Test yourself: Should you be a writer?
Do you dream of seeing your name printed on top of a magazine or newspaper story? Do you long to pick up a book that you wrote? Does the idea of being a writer thrill you?
If you have these longings, you have plenty of company. And in case you think you're too young to see yourself in print, consider Alexandra Sheedy. In 1975 (at age 13) she wrote a book on Queen Elizabeth I (the book is called "She Was Nice to Mice").
Usually only adults write books, but you can act now to head yourself in the "write" direction. You can pave the way to being a successful writer.
How? If you are like many who hope for a writing career, you aren't sure where to begin -- or whether you should. Your first step should be to see how deep your writing interests lie. Take the following quiz, then study its answers. If you don't yet have the interest and frame of mind for writing, you have lots of time. But now is the time to start. Quiz for would-be writers
Directions: After reading each question, jot down your answer. Be as honest as possible -- you're the only one who needs to see what you write.
1. Do you read a lot?
2. Do you like to write letters?
3. Are you fascinated by new and unusual words?

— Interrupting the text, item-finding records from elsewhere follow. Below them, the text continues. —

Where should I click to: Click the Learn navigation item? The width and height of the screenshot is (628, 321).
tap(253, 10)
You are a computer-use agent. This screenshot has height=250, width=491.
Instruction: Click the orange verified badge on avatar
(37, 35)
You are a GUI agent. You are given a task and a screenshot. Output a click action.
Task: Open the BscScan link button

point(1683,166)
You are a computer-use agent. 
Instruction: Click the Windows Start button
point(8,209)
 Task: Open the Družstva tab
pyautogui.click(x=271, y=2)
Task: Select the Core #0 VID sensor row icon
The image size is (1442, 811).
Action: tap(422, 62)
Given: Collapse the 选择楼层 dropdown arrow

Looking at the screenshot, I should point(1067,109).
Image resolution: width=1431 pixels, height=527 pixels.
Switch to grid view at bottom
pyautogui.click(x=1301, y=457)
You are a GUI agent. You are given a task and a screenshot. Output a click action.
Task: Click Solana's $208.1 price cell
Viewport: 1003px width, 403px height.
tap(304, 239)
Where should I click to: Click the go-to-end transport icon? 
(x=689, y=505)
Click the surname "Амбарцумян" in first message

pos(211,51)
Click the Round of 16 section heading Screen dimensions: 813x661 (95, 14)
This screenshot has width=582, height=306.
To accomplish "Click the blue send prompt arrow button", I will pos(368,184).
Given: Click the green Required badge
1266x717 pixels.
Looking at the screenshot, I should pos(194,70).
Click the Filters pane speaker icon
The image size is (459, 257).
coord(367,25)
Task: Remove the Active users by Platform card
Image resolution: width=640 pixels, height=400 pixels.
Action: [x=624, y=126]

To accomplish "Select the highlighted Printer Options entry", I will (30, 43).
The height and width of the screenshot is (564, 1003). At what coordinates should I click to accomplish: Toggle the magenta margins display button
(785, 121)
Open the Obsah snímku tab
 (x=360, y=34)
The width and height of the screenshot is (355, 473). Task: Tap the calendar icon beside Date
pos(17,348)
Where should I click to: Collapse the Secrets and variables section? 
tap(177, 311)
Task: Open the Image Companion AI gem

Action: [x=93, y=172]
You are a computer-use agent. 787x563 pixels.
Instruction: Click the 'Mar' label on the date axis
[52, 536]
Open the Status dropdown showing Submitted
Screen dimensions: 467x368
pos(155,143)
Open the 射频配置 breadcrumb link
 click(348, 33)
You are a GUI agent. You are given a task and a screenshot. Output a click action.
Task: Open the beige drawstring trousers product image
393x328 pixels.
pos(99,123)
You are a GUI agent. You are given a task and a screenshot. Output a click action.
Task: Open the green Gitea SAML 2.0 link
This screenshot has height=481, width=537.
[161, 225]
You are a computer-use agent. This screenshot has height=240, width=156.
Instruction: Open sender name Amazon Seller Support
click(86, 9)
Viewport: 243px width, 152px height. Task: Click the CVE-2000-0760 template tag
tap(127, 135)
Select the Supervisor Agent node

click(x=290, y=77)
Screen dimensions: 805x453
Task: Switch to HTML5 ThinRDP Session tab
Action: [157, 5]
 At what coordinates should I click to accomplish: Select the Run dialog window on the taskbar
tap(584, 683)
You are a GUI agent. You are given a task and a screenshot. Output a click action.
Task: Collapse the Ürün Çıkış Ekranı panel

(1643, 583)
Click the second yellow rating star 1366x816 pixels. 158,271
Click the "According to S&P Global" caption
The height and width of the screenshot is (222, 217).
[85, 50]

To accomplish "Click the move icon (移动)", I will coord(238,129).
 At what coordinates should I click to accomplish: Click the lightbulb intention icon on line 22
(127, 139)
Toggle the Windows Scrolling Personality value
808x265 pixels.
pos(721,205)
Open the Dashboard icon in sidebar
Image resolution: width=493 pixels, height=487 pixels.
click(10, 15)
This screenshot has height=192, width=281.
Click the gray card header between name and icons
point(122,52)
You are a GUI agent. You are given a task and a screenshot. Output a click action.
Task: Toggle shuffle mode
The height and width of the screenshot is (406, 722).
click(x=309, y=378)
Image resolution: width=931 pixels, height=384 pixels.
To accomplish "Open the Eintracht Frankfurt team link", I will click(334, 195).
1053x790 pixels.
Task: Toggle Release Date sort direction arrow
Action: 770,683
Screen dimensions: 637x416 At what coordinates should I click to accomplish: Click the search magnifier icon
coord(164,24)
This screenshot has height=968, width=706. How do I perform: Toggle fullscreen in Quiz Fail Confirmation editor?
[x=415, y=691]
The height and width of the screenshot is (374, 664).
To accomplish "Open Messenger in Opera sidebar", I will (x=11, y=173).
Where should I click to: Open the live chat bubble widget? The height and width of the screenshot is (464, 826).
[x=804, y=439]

4. When you find a word you don't know, what do you do?
5. Do you enjoy telling stories to your friends?
6. Do you ask for books as gifts?
7. Have you ever kept a diary or journal?
8. Are you interested in people -- all kinds of people and what makes them tick?
9. Are you curious about many things?
10. Do you daydream?
11. How observant are you?
12. What will you do after you take this quiz? Answers' to quiz
1. The more you read, the more you will be ready to become a writer. Read more than your school assignments. Read to discover the many and varied styles of writing. Learn to know many authors.
2. If you like to write letters, it's a sign that you want to share your thoughts and feelings. This is what writing is all about.
3. If you are attracted to new and unusual words and enjoy using them, your writing will have color and liveliness. Writers who use the same words again and again become dull.
4. If you use the dictionary while you read, you value precision (one dictionary meaning of precision is "exactness"). You want to know exactly what the author means and are not content to settle for less. That's a fine trait in anyone, but for a writer it's a must.
5. And do your friends listen with interest? Often a person who can tell a story can also write one, though the two talents are not always found together.
6. If you love books -- and all writers do -- your love of the written word will help in your writing. Most writers can't own enough books.
7. If you haven't tried it, begin now. Such writing allows you to examine your thoughts closely and encourages you to express them. It also forces you to write regularly, that is, to become disciplined. A writer must be disciplined, for talent without discipline yields little.
8. People are what stories are all about. Unless you find them interesting, it is hard to write stories that have interest.
9. You must be curious in order to learn a lot, and you must learn a lot before you can write something worthy of reading.
10. Daydreams are a sign that you have an active imagination, and that's what every writer needs. Just don't let your daydreams take over!
11. Writers must be very observant, for they paint "word pictures" for their readers. You can train yourself by noticing what meets your senses daily. How would you explain these things to someone not present? Be specific.
12. If you have nothing specific in mind, you may find that a writing career is not for you. If this quiz makes you feel enthusiastic about being a writer, that's great, and you can begin working on your skill now.